───── Document extract

We don’t know how effective Russian President Vladimir Putin’s efforts were to get President Donald Trump elected. We don’t know whether leaked documents, disinformation campaigns, or actual Russian agents joined forces with Trump to sink Hillary Clinton. But the evidence is clear, beyond a shadow of a doubt, that Putin expressed a preference.
Why? The easy answer is Clinton’s tough line on Russia as a senator and secretary of state and her tough talk during the campaign. Many also have suggested that, because Putin blamed Clinton personally for supporting 2011 protests against his government, he harbored a thirst for vengeance.
A more complete explanation would look to the difference between what Clinton has represented throughout her political life, and what Trump argued for — a series of ideals he has since deserted. Where Clinton long argued that “efforts to ensure democracy and human rights are … central to our foreign policy objectives this century,” and pushed for war over this conviction in Kosovo, Iraq and Libya, Trump’s foreign-policy vision was much closer to Putin’s: The GOP nominee contended that economic and security interests, not liberal ideals, should set the U.S. agenda.

──────────

# Task requirements
According to the commentary on Putin's preference for Trump, what is the more complete explanation for that preference? Answer in one to three sentences. The lines placed after this text have no role in this exercise.

───── Given records

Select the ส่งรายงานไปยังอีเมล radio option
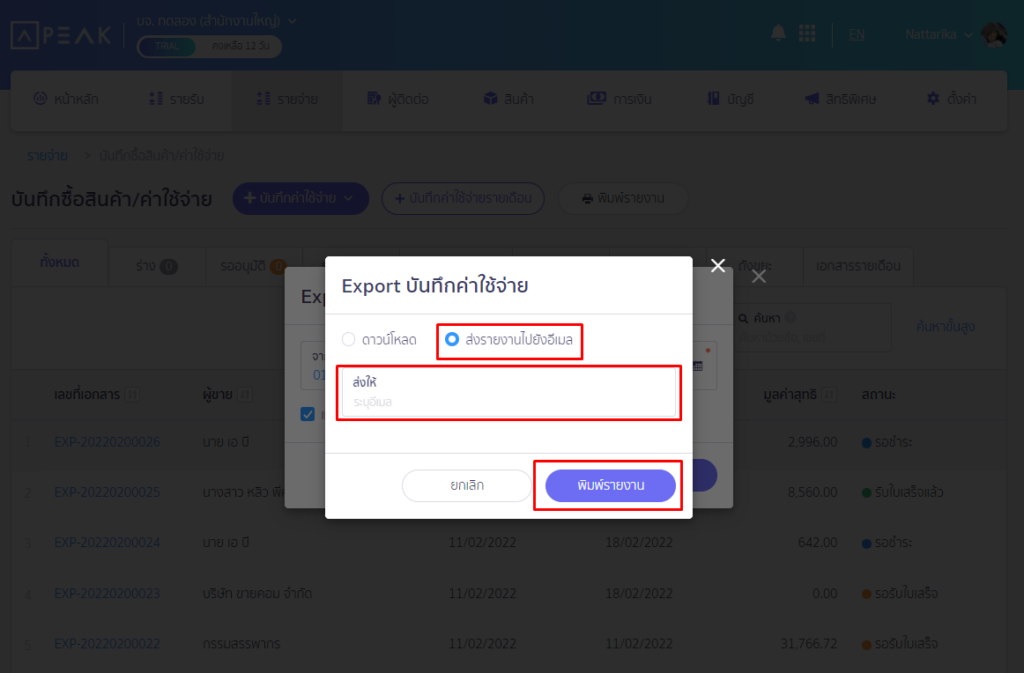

──────────
───── Given records

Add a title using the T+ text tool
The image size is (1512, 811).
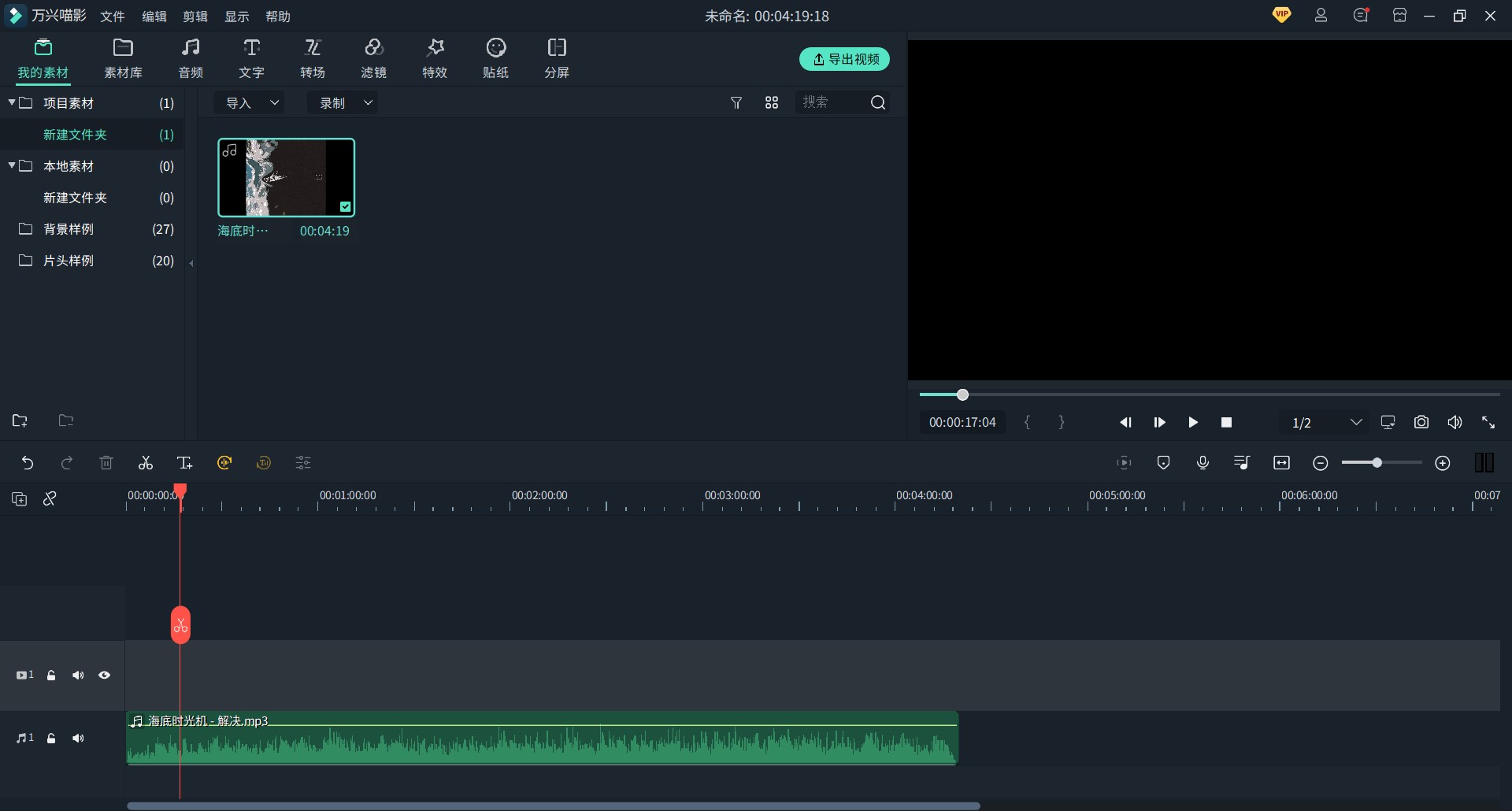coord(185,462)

──────────

# Exercise result
Clinton long held that promoting democracy and human rights was central to U.S. foreign policy, and she pushed for war over this conviction in Kosovo, Iraq and Libya. Trump argued for a vision much closer to Putin's, in which economic and security interests, not liberal ideals, should set the U.S. agenda.